Omar Karmi
The Electronic Intifada / October 6, 2021
Four families in the occupied East Jerusalem neighborhood of Sheikh Jarrah under threat of expulsion were Monday presented with what has been billed in the Israeli media as a “compromise” proposal by Israel’s top court.
It would see three families safe from forced removal for two generations and one for one generation, designating them as “protected tenants.”
But in return they will have to pay rent to the settler organization behind the expulsion attempt – the US-based Nahalat Shimon. That would in effect recognize the group’s ownership over the area until a ruling on ownership is passed down at some indeterminate point in the future.
“What we are saying is let’s bring this down from the level of principles to a pragmatic level,” said Isaac Amit, one of three justices on Israel’s high court, ruling on the matter. “People should be able to continue living there – that’s the idea – to try and reach a practical arrangement without making declarations of one kind or another.”
Lawyers for the families have yet to respond to the proposal but writer Mohammed El-Kurd, one of the people threatened with being thrown out of the only home he has ever known, rejected any recognition of ownership by settlers.
“As we deliberate our next steps to remain rooted in occupied Jerusalem, one thing is clear: We’ll never accept that settlers from Long Island and elsewhere own our homes.”
Attempts to forcibly remove Palestinians from their homes also affect several families in Jerusalem’s Silwan neighborhood.
There, on Wednesday, Israel proceeded with the demolition of a family’s home and issued demolition orders against several others.
The threatened expulsions in Sheikh Jarrah provoked unprecedented scrutiny in May when they were due, of the legal mechanisms by which Israel discriminates between property claims by Jewish settlers and non-Jewish indigenous Palestinians.
At the very heart of Israel’s pseudo-legal machinery is the 1950 Absentees’ Property Law which clears the way for state expropriation of the lands and properties of Palestinian refugees.
This and a law enacted in 1970 close any Israeli legal avenues for Palestinians – like the Sheikh Jarrah families – to reclaim the homes or lands they fled or were driven from in 1948.
Jewish litigants, on the other hand, are free to pursue ownership claims dating back before 1948, in the case of the Sheikh Jarrah land in question, to the late 19th century.
Such blatant discrimination in law is one of many reasons Israel has been labeled an apartheid system by a number of Palestinian, Israeli and international human rights organizations.
Israel, whose imposition of its legal system on occupied East Jerusalem has been declared null and void by the UN, has been attempting to portray its efforts to remove Palestinians from Jerusalem as merely a series of private real-estate disputes.
But, not least thanks to the efforts of activists like El-Kurd and his twin, Muna, in this case, this has so far failed.

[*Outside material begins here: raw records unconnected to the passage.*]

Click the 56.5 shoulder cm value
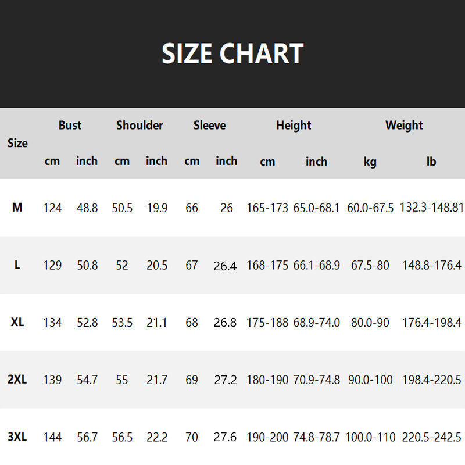This screenshot has height=465, width=465. [x=122, y=437]
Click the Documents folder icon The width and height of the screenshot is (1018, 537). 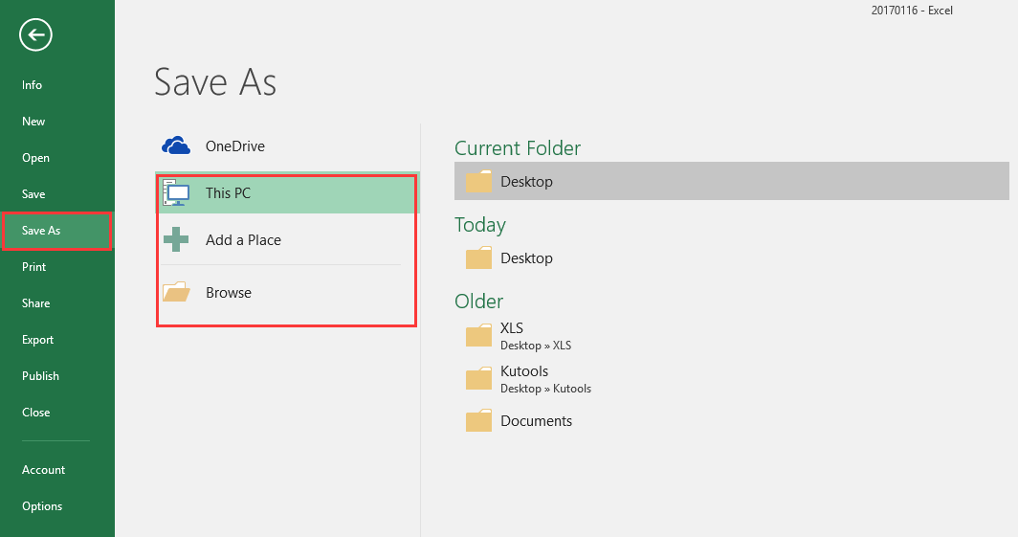pos(478,421)
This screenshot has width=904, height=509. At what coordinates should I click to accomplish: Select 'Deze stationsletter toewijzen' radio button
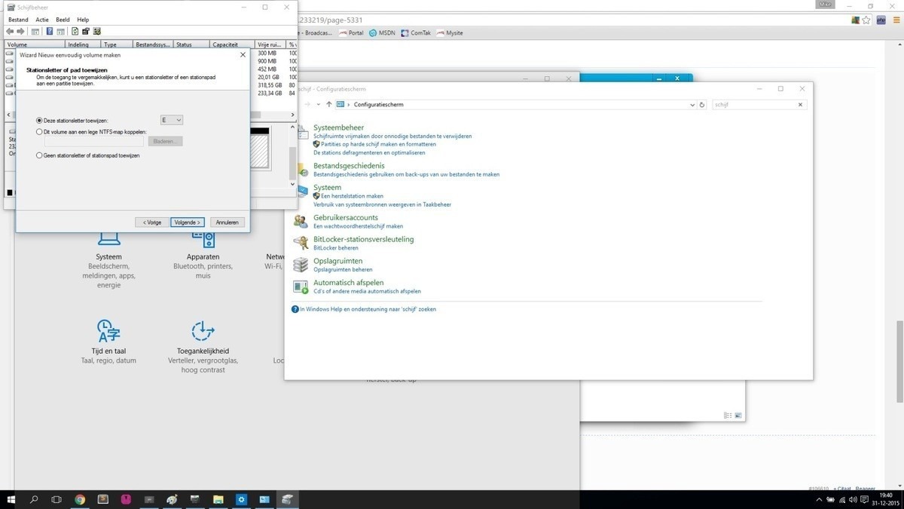(40, 121)
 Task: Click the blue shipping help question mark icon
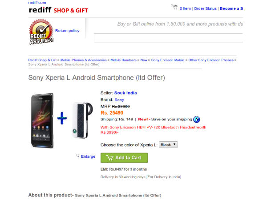coord(197,119)

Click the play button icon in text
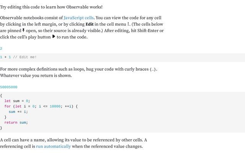[54, 37]
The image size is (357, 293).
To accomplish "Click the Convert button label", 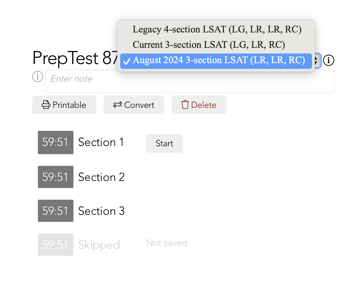I will pyautogui.click(x=139, y=105).
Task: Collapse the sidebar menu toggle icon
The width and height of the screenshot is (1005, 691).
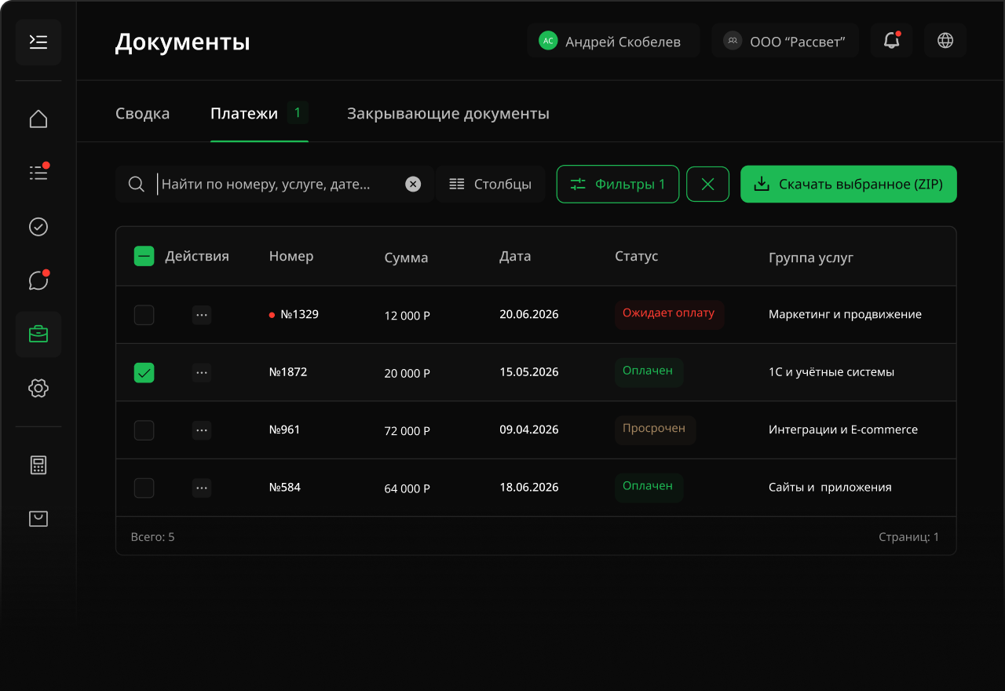Action: click(x=38, y=42)
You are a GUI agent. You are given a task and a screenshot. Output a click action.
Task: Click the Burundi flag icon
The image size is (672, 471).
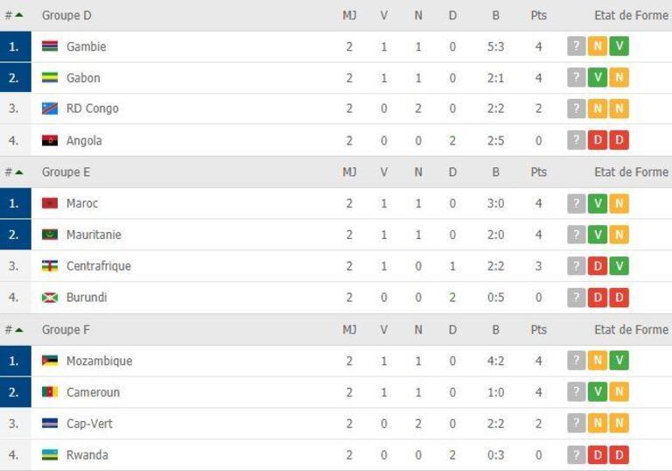[x=50, y=298]
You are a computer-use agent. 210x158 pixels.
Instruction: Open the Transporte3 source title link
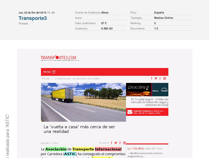pos(33,18)
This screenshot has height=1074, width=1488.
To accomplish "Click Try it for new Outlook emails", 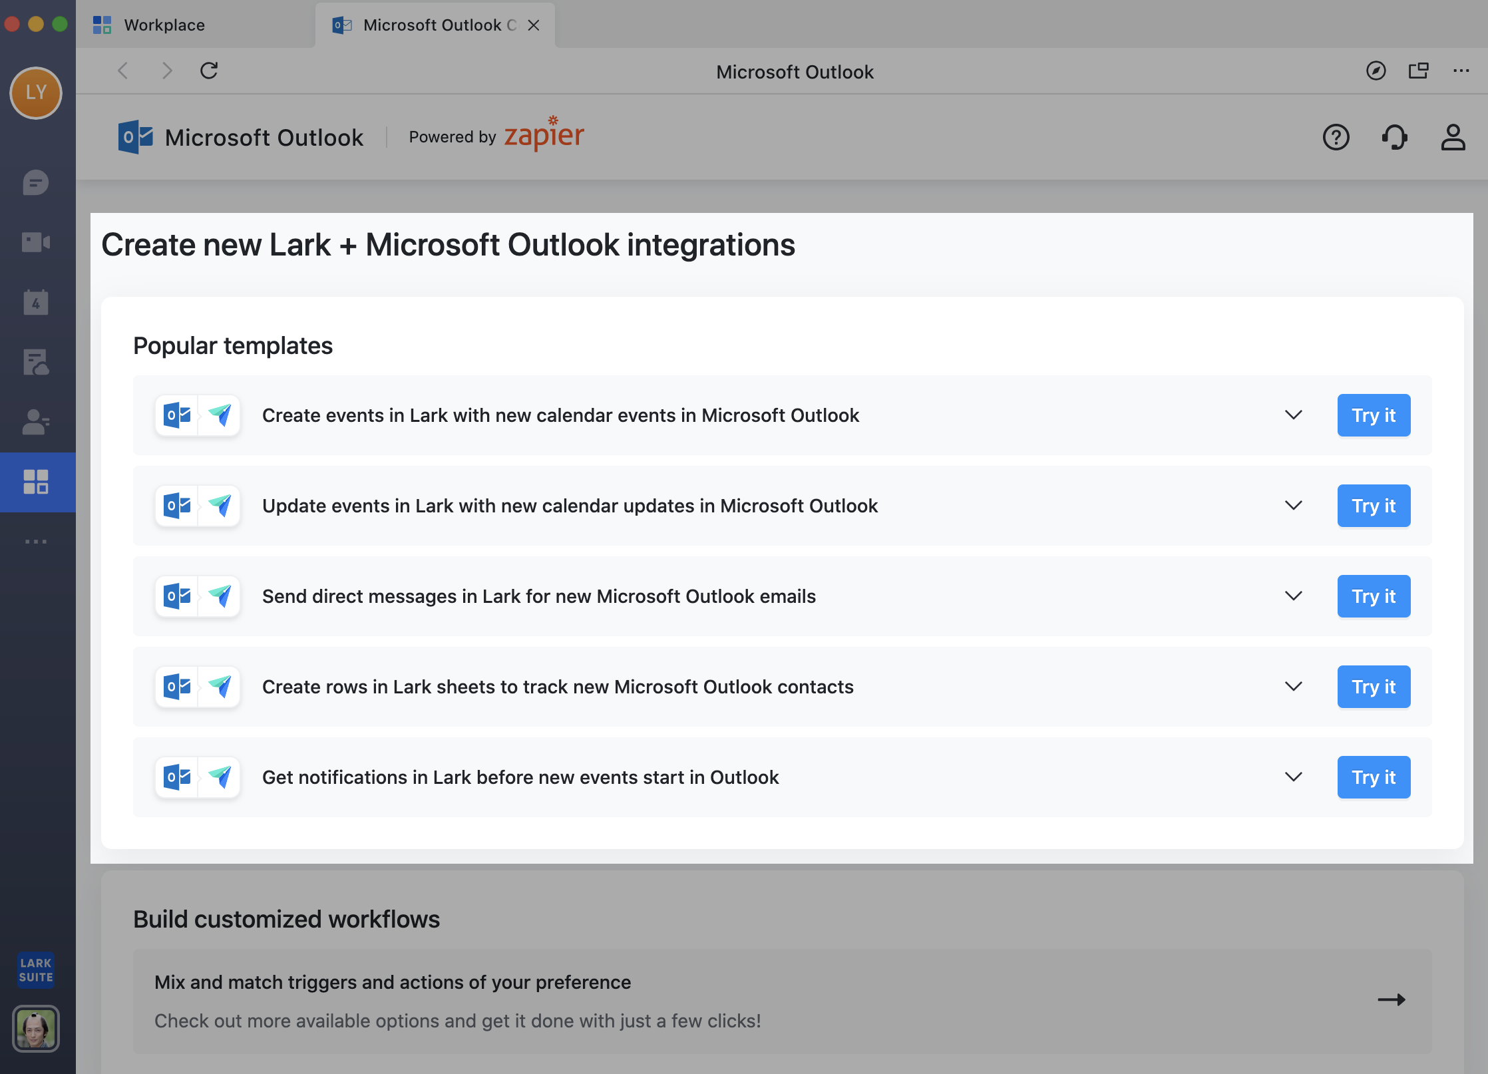I will [x=1375, y=596].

Monday’s court proposal was in part quite explicitly about not stirring the kind of media attention the Sheikh Jarrah cases attracted before – which led to demonstrations in Jerusalem, an armed reaction from Hamas, a full on Gaza onslaught by Israel leaving hundreds dead and global demonstrations in solidarity with Sheikh Jarrah and Gaza.
Amit, the Israeli judge, said: “We’ve seen how interested the media are in this. We want a practical solution.”